Son inculpation par le Tribunal pénal international pour l'ex-Yougoslavie (TPIY) l'avait conduit à abandonner le poste de Premier ministre occupé une centaine de jours en 2004-05.

En 2008 et 2012, le TPIY l'avait acquitté de crimes contre des civils serbes, mais aussi roms et kosovars albanais coupables de s'opposer à la guerilla indépendantiste kosovare (UCK), dont il était un des commandants emblématiques.

Promis à un rôle anecdotique, marginalisé par son ancien compagnon d'armes Hashim Thaçi, il a fait son retour en Une quand, le 4 janvier 2017, la police française l'arrête à l'aéroport de Bâle-Mulhouse, en vertu d'un mandat d'arrêt de la justice serbe délivré en 2004.

La justice française le retient alors plusieurs mois jusqu'au rejet de la demande serbe, en avril. Une épreuve, mais aussi un coup de pouce à sa popularité avant les législatives de juin 2017.

Ramush Haradinaj, avant de devenir pour le deuxième fois Premier ministre, s'opposait à des négociations de normalisation avec la Serbie sous égide de l'Union européenne, avant de finalement les accepter.

Données fournies =>
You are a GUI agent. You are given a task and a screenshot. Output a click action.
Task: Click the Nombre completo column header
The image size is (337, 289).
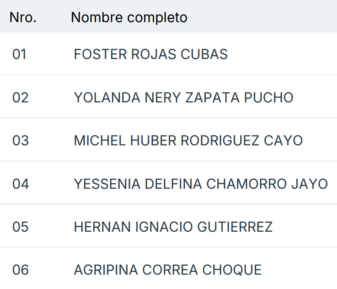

Consigne A =>
D'après l'extrait sur Ramush Haradinaj, où la police française l'a-t-elle arrêté le 4 janvier 2017 ?
Consigne B =>
Énumérez les groupes de civils mentionnés dans l'extrait sur Ramush Haradinaj à propos des crimes dont le TPIY l'a acquitté.
Consigne C =>
Poursuivez le texte sur Ramush Haradinaj à la suite de sa dernière phrase.
Ces données proviennent d'une autre source que l'extrait.

Réponse rédigée A =>
À l'aéroport de Bâle-Mulhouse.

Réponse rédigée B =>
Les civils serbes, roms et kosovars albanais.

Réponse rédigée C =>
Mais celles-ci sont au point mort depuis des mois. La Serbie refuse de poursuivre ce dialogue, qui se déroule sous l'égide de l'UE, tant que le Kosovo ne lèvera pas les taxes de 100% sur les produits importés de Serbie, introduites en novembre par Pristina.

Ramush Haradinaj, défiant les appels de la communauté internationale, a insisté qu'il entendait les maintenir tant que la Serbie n'aura pas reconnu le Kosovo.

Belgrade, qui ne reconnaît pas l'indépendance de son ancienne province albanophone, pense pis que pendre de Ramush Haradinaj, l'accusant d'atrocités durant la guerre du Kosovo (1998-99).

Dernier des conflits qui ont déchiré l'ex-Yougoslavie, la guerre au Kosovo (1998-99, 13.000 morts) s'est achevée par les bombardements de l'OTAN sur la Serbie et la séparation de cette province majoritairement peuplée d'Albanais mais considérée par Belgrade comme le berceau historique des Serbes. Haradinaj en fut un acteur majeur.

- "Les Aigles noirs" -

L'ancien chef rebelle, athlète au cheveu ras et à la mâchoire carrée de 51 ans, est né à Glodjane, dans l'ouest du Kosovo.

Cet homme qui a effectué son service militaire dans l'armée yougoslave puis fut membre de la Légion étrangère française, a commencé tôt sa guerre : après son retour clandestin de Suisse où il fut ouvrier du bâtiment, videur de boîte de nuit ou encore entraîneur d'arts martiaux, il crée en 1997 avec ses frères un groupe qui attaquait des policiers serbes.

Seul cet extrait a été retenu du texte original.